Try learning to read the meter. The default matrix metering will try to be clever so switch to something more primitive like centre weighted, spot or average. I look around with spot or centre to get a rough understanding of what the camera meters the ground/sky/shadows to. The camera in those modes always meters to middle gray so if the brightest is 4 stops over and the darkest is 4 stops under that should be a decent exposure.
It's digital so you can just shoot in manual to see when things blow out, etc.
Manually focusing with an old SLR made for it is much easier than on a modern DSLR. They have focus aids that will tell you when you're in focus like a split prism (middle) or micro prisms (outer):
Split prisms should be lined up and even tell you "what way" to turn the ring while micro prisms turn sharp just as you nail focus and look dotty when you're off.
Edit: Didn't see the conversation had moved over to Samyang >.<
You can get those kind of focusing screens for DSLRs where you can change them, but be note that some of them can mess up certain metering modes.
Samyang for Nikon has automatic aperture so I think it's mostly licensing. The big manufacturers don't share how AF works on their system so I'm pretty sure Tamron and Sigma had to reverse design it and they have still had a reputation of being unreliable.
It would be cool if they made an AF lens for mirrorless.
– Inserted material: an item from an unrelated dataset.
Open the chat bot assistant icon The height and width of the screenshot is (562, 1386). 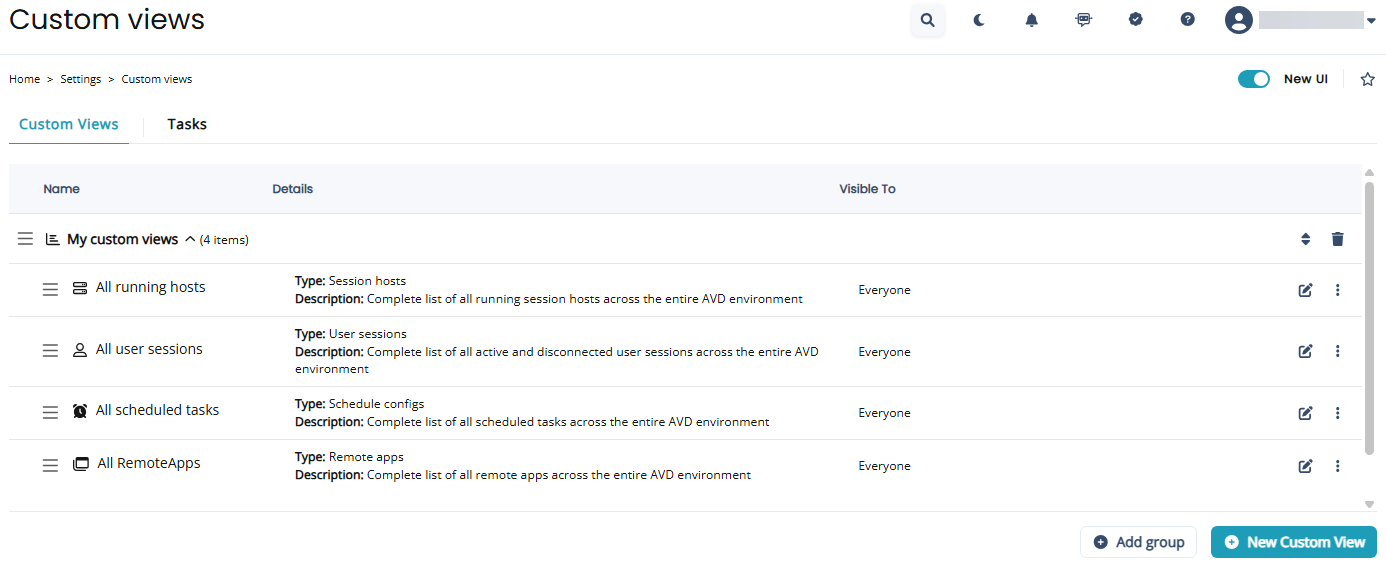[x=1083, y=20]
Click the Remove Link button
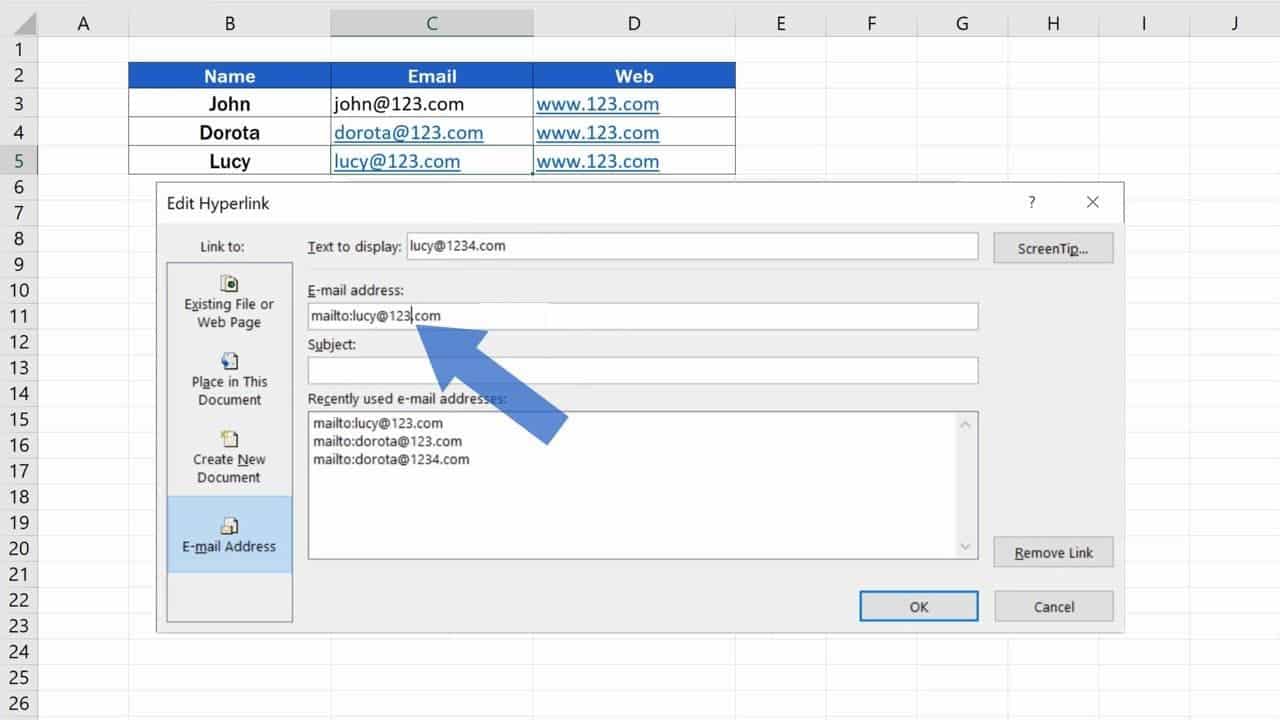The image size is (1280, 720). (1052, 552)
Zeiss had similarly only sold MF lenses (apart from first party Contax lenses), but made their first AF lenses as a third party for E mount. MF for mirrorless is also the hot new thing so something like Loxia which is fully manual, but electronically connected for aperture data and punch in focusing could make some marks in the mid range.
AF Nikons will also tell you when you're in focus either with the little green dot or (if enabled in the options) a little rangefinder using the exposure comp slider to tell you which way to focus. It should work on any lens. I've used it with a lens just held in front of it
Canons can technically do the same, but need an electrical pin mounted fooling the camera into thinking a Canon EF lens is mounted.